NE GÜZELDİ O DEMLER!

Gerçekten hasret kaldık. Dostlarımız birbiriyle karşılaşınca; "Selamün aleyküm, hayırlı sabahlar veya hayırlı akşamlar” der, hal hatır sorar, iyi temennilerde bulunurduk. Ayrılırken; "Allah'a emanet ol” deyip Rabbimize emanet ederdik birbirimizi. Şimdi ne mi oldu? Artık, selam kalmadı, onun yerine;

"Na haber, çak…”, birbirlerinden ayrılırken;

"kendine iyi bak, çav…” ifadeleri aldı.

Komşu komşuya seslenirken dahi zikir eden bir toplumduk biz.

Evlerin penceresinden kadınlarımız; "Hu Hu” diye seslenirdi komşu kadınına...

"Ya hu” diye zikir doluydu kelimelerimiz.

"Eyvallah”, "Evvel Allah” sözünü dilimize tespih yapmıştık.

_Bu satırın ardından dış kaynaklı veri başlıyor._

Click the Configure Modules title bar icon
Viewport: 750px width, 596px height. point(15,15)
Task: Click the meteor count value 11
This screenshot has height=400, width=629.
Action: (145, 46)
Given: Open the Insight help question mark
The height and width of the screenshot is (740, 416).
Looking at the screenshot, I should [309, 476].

  1. gelen "Hu”ya gider” cümlesi; Haktan gelen, Hakka gider” demekti. "Hay”, Allah'ın sıfatlarından güzel bir sıfattır.

"Hay, Hay” Efendim !" diye kabul ederdik tekliferi…

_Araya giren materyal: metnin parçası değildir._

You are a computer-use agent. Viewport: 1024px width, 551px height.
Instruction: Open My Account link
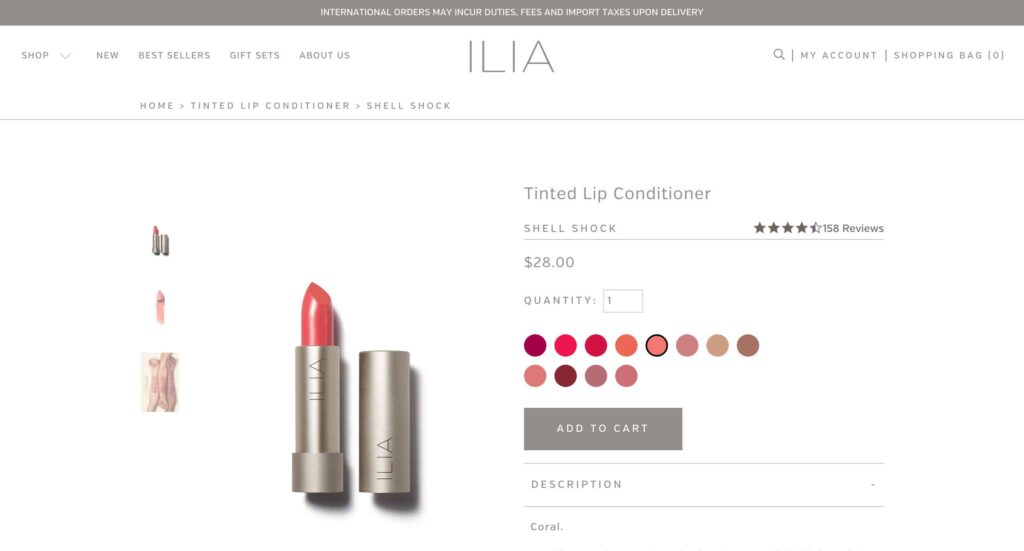pos(838,56)
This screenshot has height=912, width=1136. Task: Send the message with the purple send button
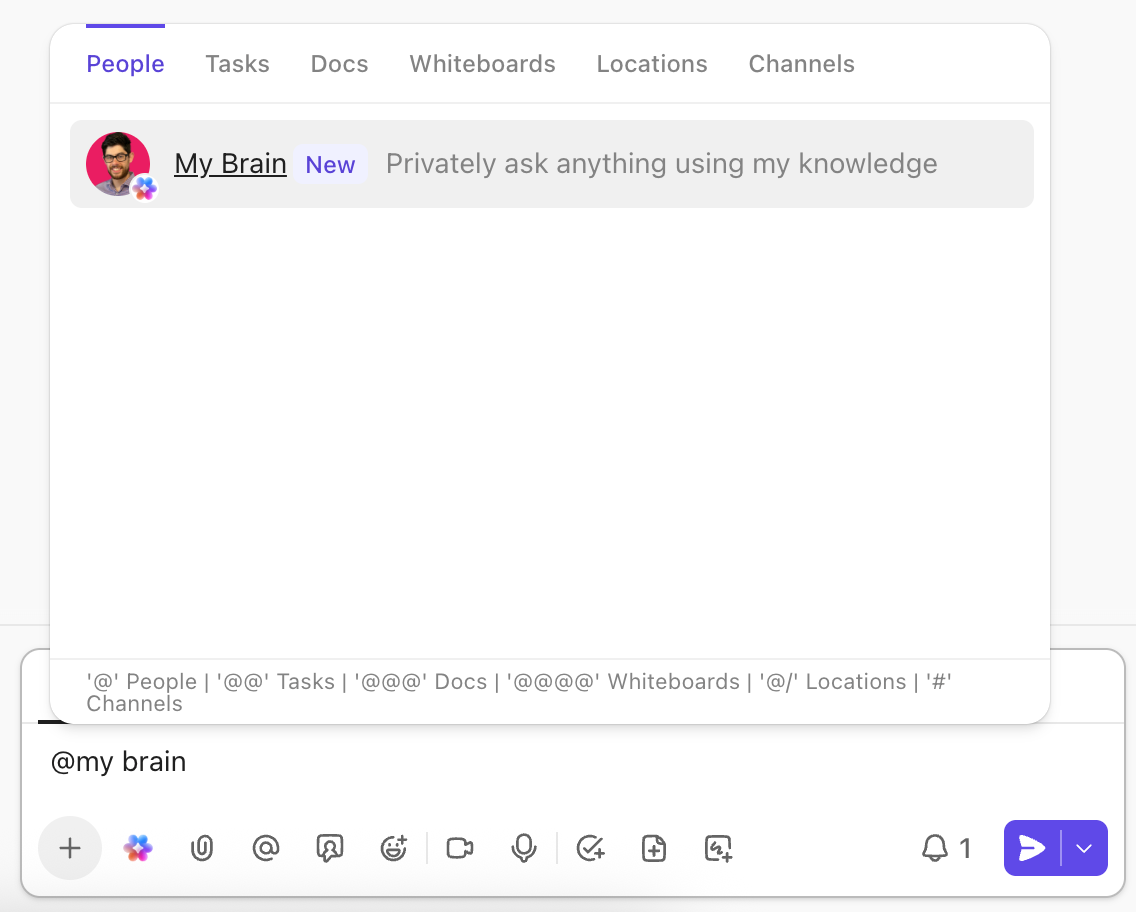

"Allah, Allah, Allah, Allah ” diyerek şehadete koşardık Tuna boylarında…

Hayretlerimizi, şaşkınlıklarımızı, meraklarımızı; "Allah Allah”, "Sübhanallah”, "Allahu ekber " diye belirtirdik.

O ifadelerin yerini ne mi aldı? "Vaaaauuv”, "ohaa” gibi, anlamsız, içi boş, duygusuz ifadeler aldı.

Kızdığımız vakit: "Tövbe estağfurullah” "fesubhanallah” zikri anlatırdı kızgınlığımızı.

"Aman Allahım” derdik "oh my god” girmeden dilimize…

"Salavat-ı Serife” anlatırdı bazen yanlış bir iş yapıldığını…

"Neûzubillah” çekmek idi istemediğimiz bir şey görünce zikrimiz…

"Bismillah”ile başlarlardık her hayırlı işe.

"Hay Allah” iyiliğini versin” derdik bir işin sonunda. Şimdi bu sözler unutuldu; "Kahretsin” cümleleri kulaklarımızı tırlamalar oldu.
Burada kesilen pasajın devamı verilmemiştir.